Preparations for the UK’s contribution to the international Proton Improvement Plan II project (known as PIP-II) are well underway.
With teams from the Science and Technology Facilities Council (STFC) readying facilities at Daresbury Laboratory, primarily the cleanroom facility which will be used for the string assembly for the cryomodules.
When it opens at Fermi National Accelerator Laboratory (Fermilab) in the US, the PIP-II particle accelerator will power an intense neutrino beam for the Deep Underground Neutrino Experiment (DUNE).
The high-energy neutrino beam will travel an amazing 1,300 kilometres straight through the earth, across three states, from Illinois to South Dakota.
The new facility has been classified as ISO Class 4, for the main assembly area
Cryomodules are key parts of a particle accelerator. They hold the cavities and need to be taken down to very cold temperatures, around 2 Kelvin, in order to accelerate the beams.
Because the PIP-II cryomodules will contain six cavities, along with other instrumentation, they will be much larger than any the lab has dealt with before.
In order to accommodate them during the building (string assembly) phase, a new cleanroom, with specialist tooling, has been integrated into the labs existing cleanroom suite.
The cleanroom journey
Six superconducting cavities will enter the new cleanroom to create a 10-metre-long string. This is where cavities are aligned and connected together following processes and procedures meeting ISO Class 4 cleanroom standards.
In order to work with these cavities, the new cleanroom is 13.9m long, 4.3m wide and 2.75m high, with a volume of 163.7 cubic metres.
Not only is the new cleanroom impressively large, but there is a single rail system cutting through the centre of the room to move the string assembly out of the cleanroom to the next workstation to continue with the building process.
A new cleanroom, with specialist tooling, has been integrated into the labs existing cleanroom suite
From transporting the string of cavities on the rail to the next workstation, the cavities are then put onto the strongback assembly, which enables the building process to commence for cold mass cell.
The cold mass cell is a mechanical assembly of components and cryogenic circuitry for the module during operation. Once complete, the cold mass cell is moved further down the rail and is inserted into a vacuum chamber.

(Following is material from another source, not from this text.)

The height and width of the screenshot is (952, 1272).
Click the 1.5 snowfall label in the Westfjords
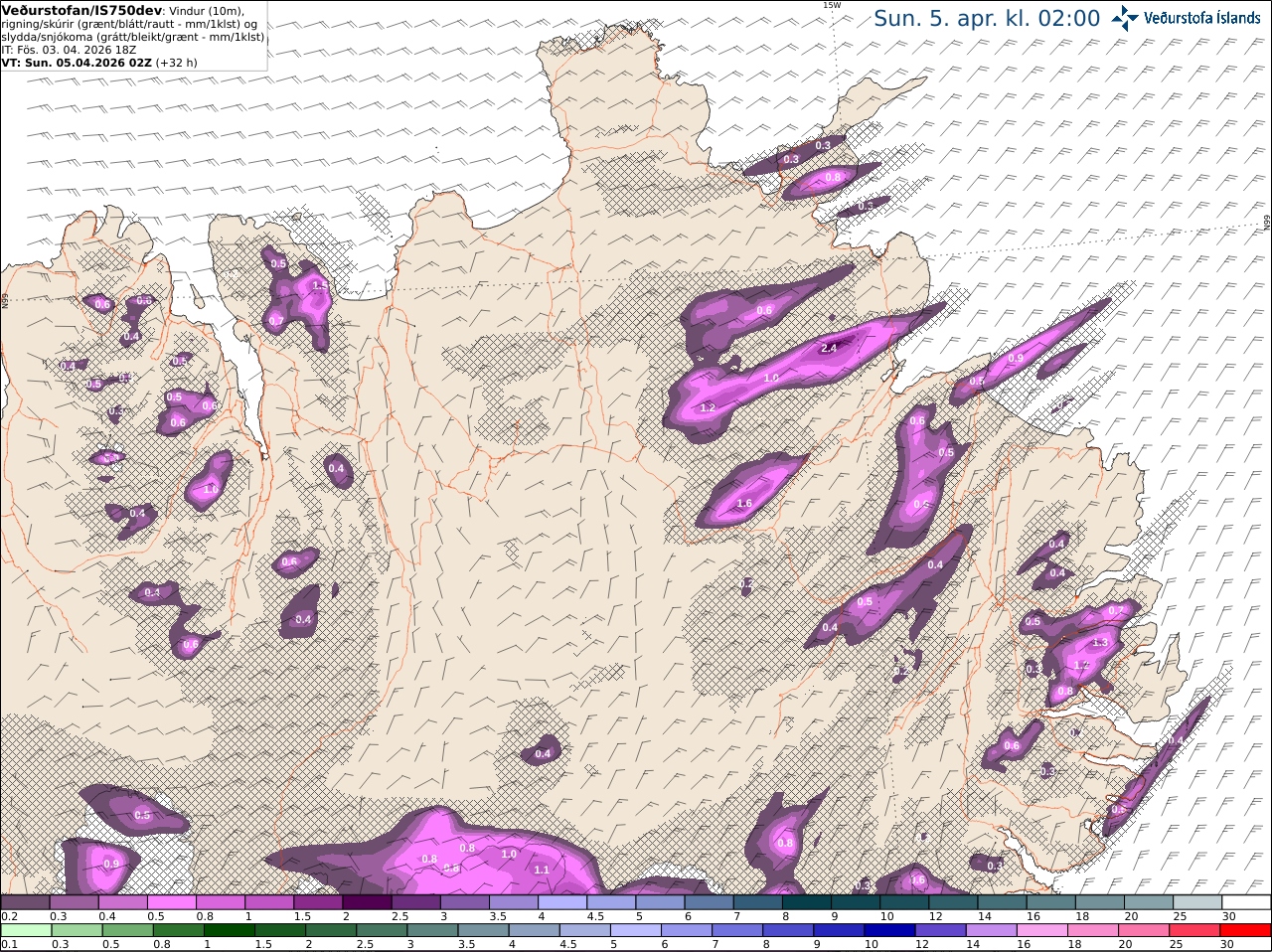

The final station on the rail line, so to speak, sees the final touches with the vacuum chamber emerging as a completed cryomodule.
How clean?
The new facility has been classified as ISO Class 4, for the main assembly area. This means that the number of 0.5 micron-sized particles in the air cannot exceed 350 particles per cubic metre.
That might sound like a lot, but in ambient air, in the room you are sitting reading this right now, there will be approximately 3.5 million particles per cubic metre. These microscopic particles of dirt, skin, pollution, and more, can cause accelerators to underperform, or even break. But with years of scientific research dependent on them, our teams use cleanrooms to mitigate the risks of contamination.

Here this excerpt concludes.